Hoje, fui remar com meu amigo Victor. A gente tem desenvolvido um ritmo nesses dias aqui: acordo primeiro, faço um chá e levo pra ele na cama, porque, se não o acordo, o Victor não levanta. Dou um beijo na mulher dele, que nos abraça e volta a dormir. Hoje, quando fui acordá-lo, tinha duas mulheres na cama. E as duas se chamam Veronica. Eu que apresentei a segunda para ele.

Eu e o Victor paramos no café italiano na praça ao lado para tomar em pé um café espresso, andamos até o clube náutico, colocamos o barco na água e remamos até a próxima cidade. Na ida, ele corrige a minha técnica; na volta, a gente faz um treino mais forte.

Depois da remada de hoje, fui dar um mergulho e encontrei a Melissa indo nadar com o biquíni cor-de-rosa dela. Aqui se entra no mar pela pedra, como se fosse uma piscina incrivelmente profunda, com o corpo todo de uma vez só. A água é sempre azul, transparente e glacial.

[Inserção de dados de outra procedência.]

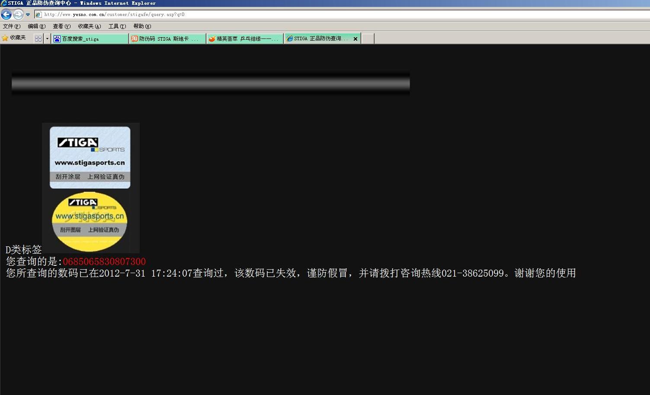
Task: Open the 文件 menu
Action: point(11,26)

Um senhor que devia ter uns 70 anos, de touca e óculos de natação, pulou no mar logo antes e, quando reapareceu na superfície, deu um grito alto de prazer. Olhou pra nós e disse: “Ohhhhhlalalalac’estcommela première gorgée de labière”, ou “é como se fosse o primeiro gole da cerveja”, lembrei da sensação daquela cerveja em Paris e lembrei de você.